In the cast, Kyle Soller is great as Eric Glass, who takes a moral step backward, then evolves into compassion and do-goodiness. (It’s basically the Emma Thompson role in the Howard’s End movie, but without the tasteful PG rating). The magnetic Burnap is a breakout star as the doomed and problematic Toby, always seeming on the verge of a breakdown. Hickey, as I said, is terrific as the rich realtor who’s closed himself off to emotion and who probably orgasms over tax breaks. Acting legend Lois Smith scores towards the end as a lady who’s tended to 200 dying AIDS patients (including her own son) at the crucial piece of real estate of the title, though her monologue could certainly be trimmed along with the cherry tree.

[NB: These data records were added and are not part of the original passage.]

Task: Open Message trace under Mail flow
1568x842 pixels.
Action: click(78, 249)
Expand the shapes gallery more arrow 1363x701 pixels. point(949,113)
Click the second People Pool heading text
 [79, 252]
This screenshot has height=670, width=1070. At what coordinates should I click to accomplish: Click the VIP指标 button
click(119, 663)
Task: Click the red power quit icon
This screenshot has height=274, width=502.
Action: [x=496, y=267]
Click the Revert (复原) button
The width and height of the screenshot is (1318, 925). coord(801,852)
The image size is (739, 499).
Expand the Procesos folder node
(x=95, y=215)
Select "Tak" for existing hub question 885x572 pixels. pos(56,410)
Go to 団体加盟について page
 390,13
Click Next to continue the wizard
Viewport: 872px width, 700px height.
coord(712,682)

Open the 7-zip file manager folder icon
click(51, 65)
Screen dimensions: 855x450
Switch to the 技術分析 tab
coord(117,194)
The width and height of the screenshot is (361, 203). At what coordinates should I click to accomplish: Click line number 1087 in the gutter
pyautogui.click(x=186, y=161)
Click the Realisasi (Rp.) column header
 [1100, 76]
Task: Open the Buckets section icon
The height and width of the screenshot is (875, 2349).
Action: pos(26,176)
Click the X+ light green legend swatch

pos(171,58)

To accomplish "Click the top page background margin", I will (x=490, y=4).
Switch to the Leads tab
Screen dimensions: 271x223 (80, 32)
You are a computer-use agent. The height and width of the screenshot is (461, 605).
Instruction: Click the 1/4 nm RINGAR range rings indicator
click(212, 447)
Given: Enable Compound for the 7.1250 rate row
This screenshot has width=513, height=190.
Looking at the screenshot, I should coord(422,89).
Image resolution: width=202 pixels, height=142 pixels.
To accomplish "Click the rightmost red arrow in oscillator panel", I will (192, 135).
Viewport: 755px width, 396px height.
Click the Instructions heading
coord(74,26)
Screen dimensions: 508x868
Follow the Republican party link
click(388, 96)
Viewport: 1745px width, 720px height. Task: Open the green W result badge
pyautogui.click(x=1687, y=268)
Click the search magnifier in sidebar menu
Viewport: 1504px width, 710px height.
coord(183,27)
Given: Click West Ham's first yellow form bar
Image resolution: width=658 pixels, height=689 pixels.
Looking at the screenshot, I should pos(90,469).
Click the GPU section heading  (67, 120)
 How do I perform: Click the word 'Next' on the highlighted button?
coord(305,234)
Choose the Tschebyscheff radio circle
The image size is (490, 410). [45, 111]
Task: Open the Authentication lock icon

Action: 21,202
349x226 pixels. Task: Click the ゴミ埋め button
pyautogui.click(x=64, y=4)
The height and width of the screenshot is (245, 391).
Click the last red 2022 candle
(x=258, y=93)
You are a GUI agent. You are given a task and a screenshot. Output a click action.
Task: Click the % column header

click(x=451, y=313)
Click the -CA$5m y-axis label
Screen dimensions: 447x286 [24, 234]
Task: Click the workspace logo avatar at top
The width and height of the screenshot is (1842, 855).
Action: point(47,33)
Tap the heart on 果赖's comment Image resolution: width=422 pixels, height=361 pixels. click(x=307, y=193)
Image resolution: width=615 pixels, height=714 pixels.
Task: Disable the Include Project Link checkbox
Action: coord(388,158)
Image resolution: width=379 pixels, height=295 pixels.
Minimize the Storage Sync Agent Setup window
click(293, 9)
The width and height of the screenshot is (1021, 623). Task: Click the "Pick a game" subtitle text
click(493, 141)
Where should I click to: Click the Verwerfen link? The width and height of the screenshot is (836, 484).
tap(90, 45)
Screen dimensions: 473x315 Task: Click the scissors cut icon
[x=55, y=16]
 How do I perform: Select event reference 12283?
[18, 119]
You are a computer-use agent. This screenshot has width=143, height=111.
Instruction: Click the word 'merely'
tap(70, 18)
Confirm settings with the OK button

Paul Hilton is fine as Morgan, the character based on E.M. Forster—who’s called out for being closeted—and also as Hickey’s longtime boyfriend, who relays a monologue about the surreal ravages of AIDS, back when it seemed like everyone was being felled. Levine does powerfully with a monologue detailing the rush of having anonymous bathhouse sex (though I found it hard to believe his character took so long to orgasm). Alas, the same actor is too dully mopey as the sex worker looking for love and finding his way into the lives of the other male leads, though the character basically seems like a construct designed as a catalyst for those three others. A campy Hispanic queen (Arturo Luis Soria) is way overdone and seems like a nod to Emory in Boys in the Band. And the whole play could surely be edited en route to its sentimental windup.

But The Inheritance’s too-muchness becomes one of its most endearing traits, and despite flaws, there are flourishes galore, this emerging as the gay theatrical event of the year. Lopez is a gorgeous, bold writer and his work is accorded an energetic production that’s vividly directed by Stephen Daldry. So much death and despair linger by the end of the long work, but there’s a sense of renewal and learning that propels it all into the future. Yas, queens.